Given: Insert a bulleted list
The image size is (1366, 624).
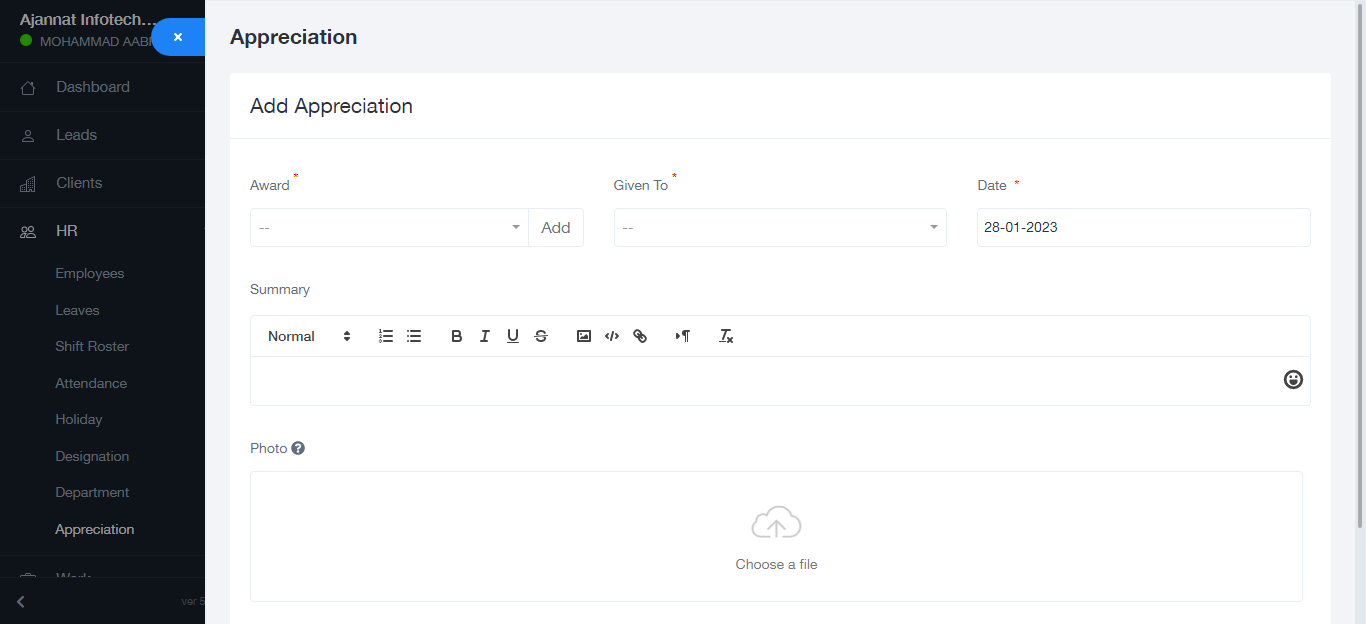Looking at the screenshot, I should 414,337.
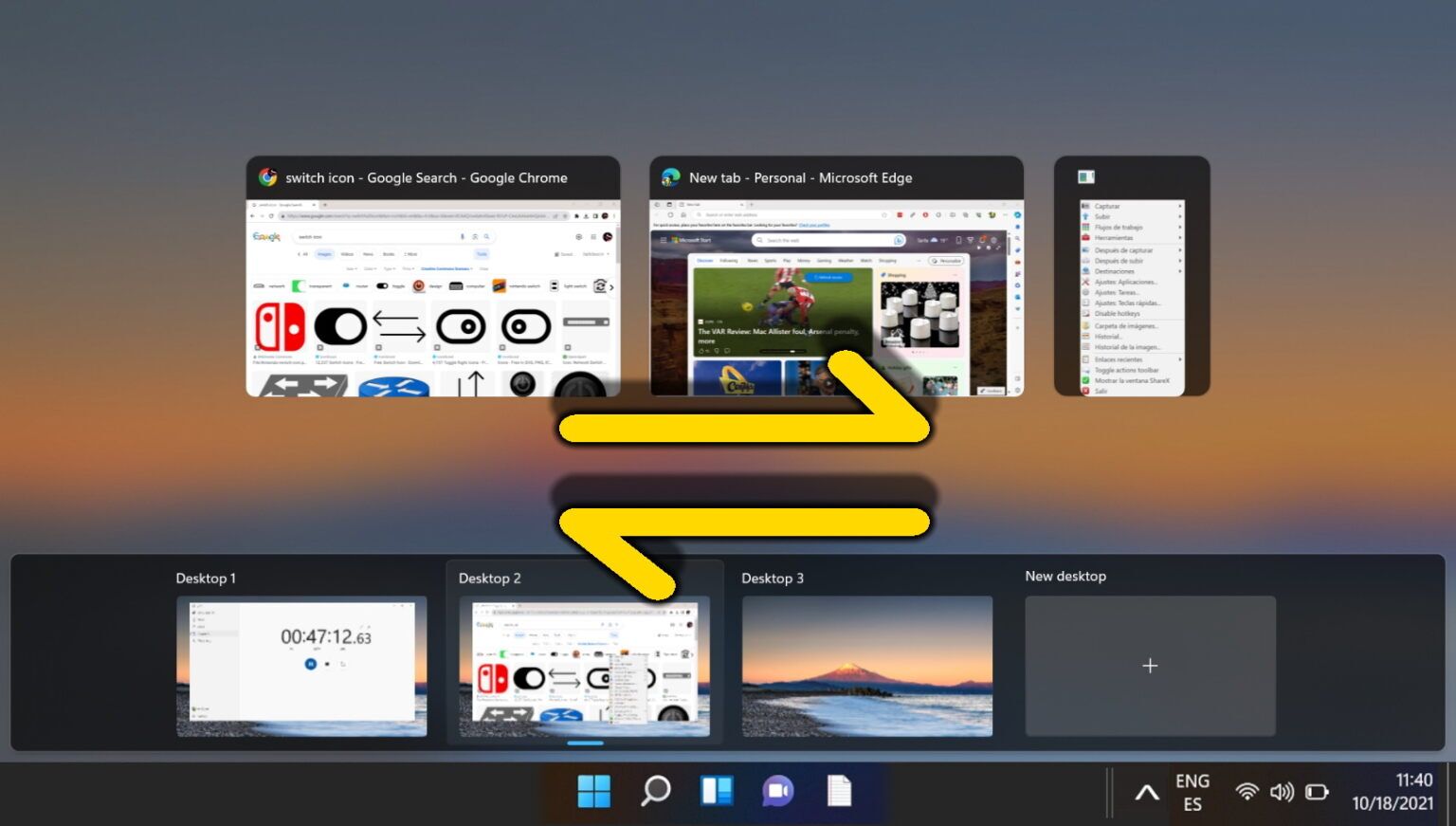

★ ★ ★ ★ ★ ★ ★

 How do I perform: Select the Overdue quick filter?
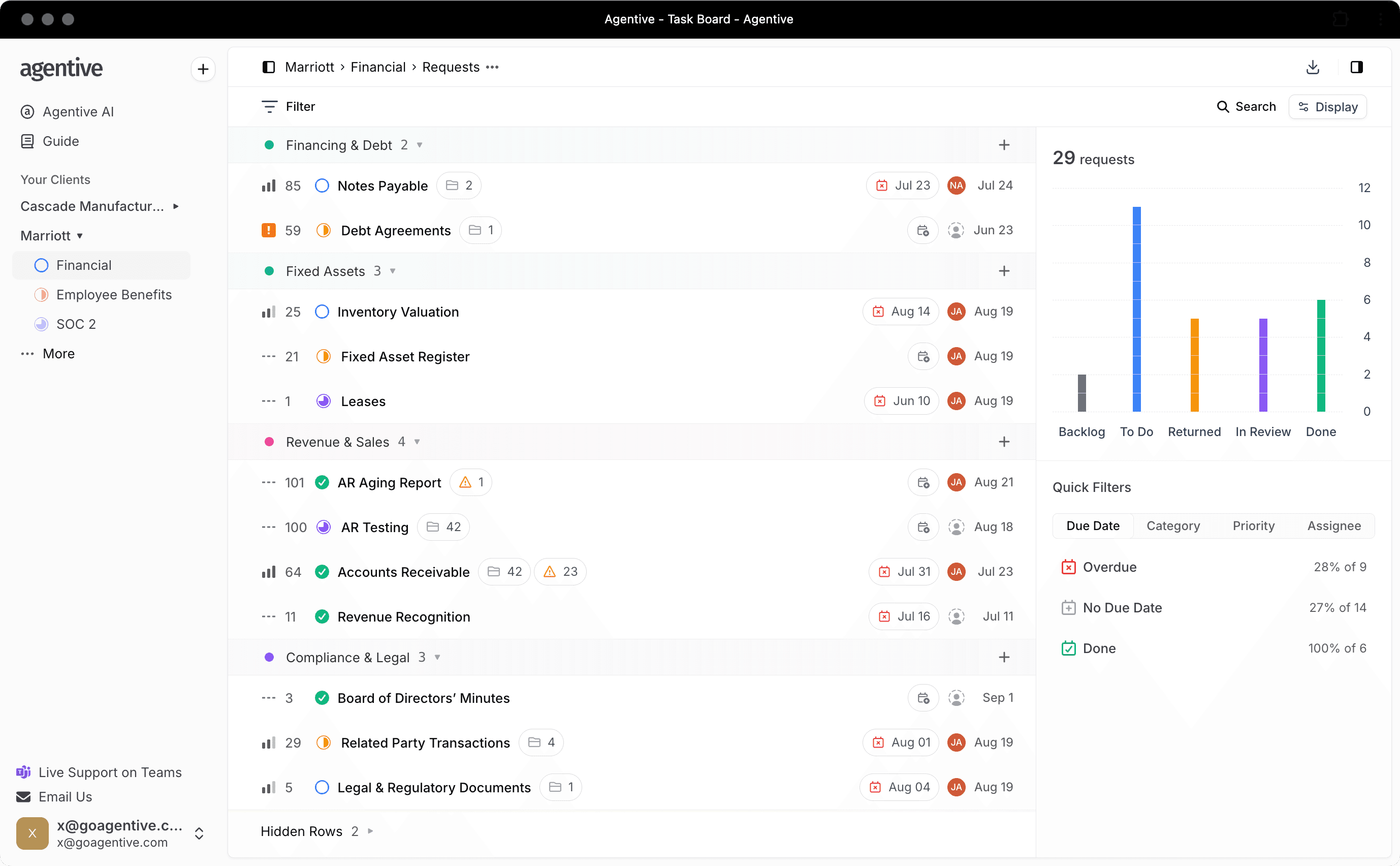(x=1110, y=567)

★ ★ ★ ★ ★ ★ ★

EXERCÍCIO: Apresente em lista numerada as linhas do material, desde a linha que contém "How do I perform: Select" até a linha que contém "(x=1110, y=567)", incluindo ambas e omitindo as linhas em branco. Não inclua as imagens na resposta.

SOLUÇÃO:
1.  How do I perform: Select the Overdue quick filter?
2. (x=1110, y=567)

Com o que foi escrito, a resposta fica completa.